Initial Claim (Score: 0.58):
Asif Mumtaz appointed as PMC Chairman
Feedback:
Self-Containment: 5/10 - “PMC” acronym not explained
Context: 4/10 - Missing appointing authority
Named Entities: 6/10 - Full title not preserved
Refined Claim (Score: 0.68):
Lieutenant Retired General Asif Mumtaz appointed as Chairman of Pakistan Medical Commission
Feedback:
Self-Containment: 7/10 - Better but missing who appointed him
Clarity: 6/10 - “Lieutenant Retired General” is awkward
Context: 5/10 - Appointing authority still missing
Final Claim (Score: 0.75 ✓):
Pakistani government appoints former army general to head medical regulatory body
Improvements:
✅ Simplified title (“former army general” vs. full rank)
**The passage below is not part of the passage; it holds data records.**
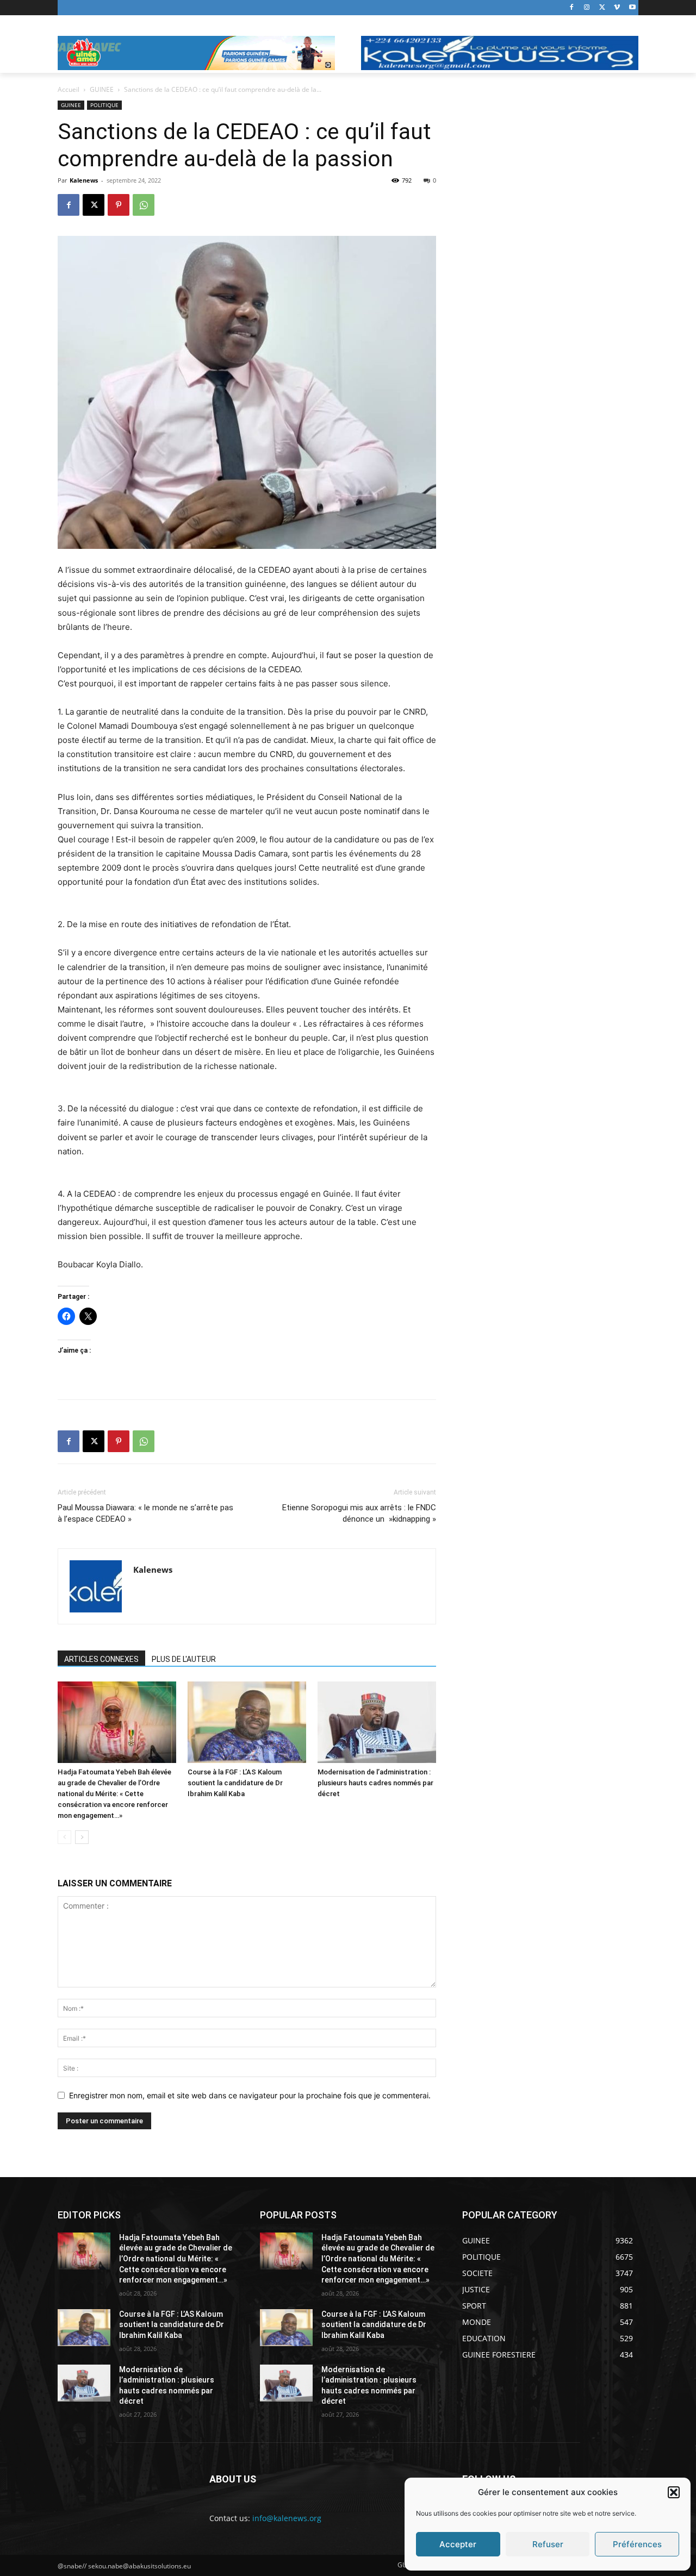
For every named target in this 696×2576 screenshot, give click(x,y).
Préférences (637, 2544)
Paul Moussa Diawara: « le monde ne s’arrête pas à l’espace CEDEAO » (145, 1513)
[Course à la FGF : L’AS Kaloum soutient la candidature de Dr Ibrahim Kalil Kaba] (247, 1722)
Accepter (457, 2544)
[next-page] (82, 1837)
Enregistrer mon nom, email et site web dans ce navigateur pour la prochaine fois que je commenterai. (250, 2095)
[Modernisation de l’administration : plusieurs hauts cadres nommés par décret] (377, 1722)
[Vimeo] (617, 8)
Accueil (68, 89)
✅ Added appointing authority (“Pakistani government”)
✅ Clarified role (“medical regulatory body”)
✅ More natural language structure
Begin with threshold=0.5 and max_iters=2, then increase
Monitor Convergence
Track score improvements per iteration to optimize settings
Use Different Models
Generate with one model, evaluate with another for diversity
Async Processing
Run Self-Refine in background for non-urgent claims
For high-throughput systems, consider implementing a two-tier approach: fast zero-shot for all claims, then Self-Refine for high-priority items during off-peak hours.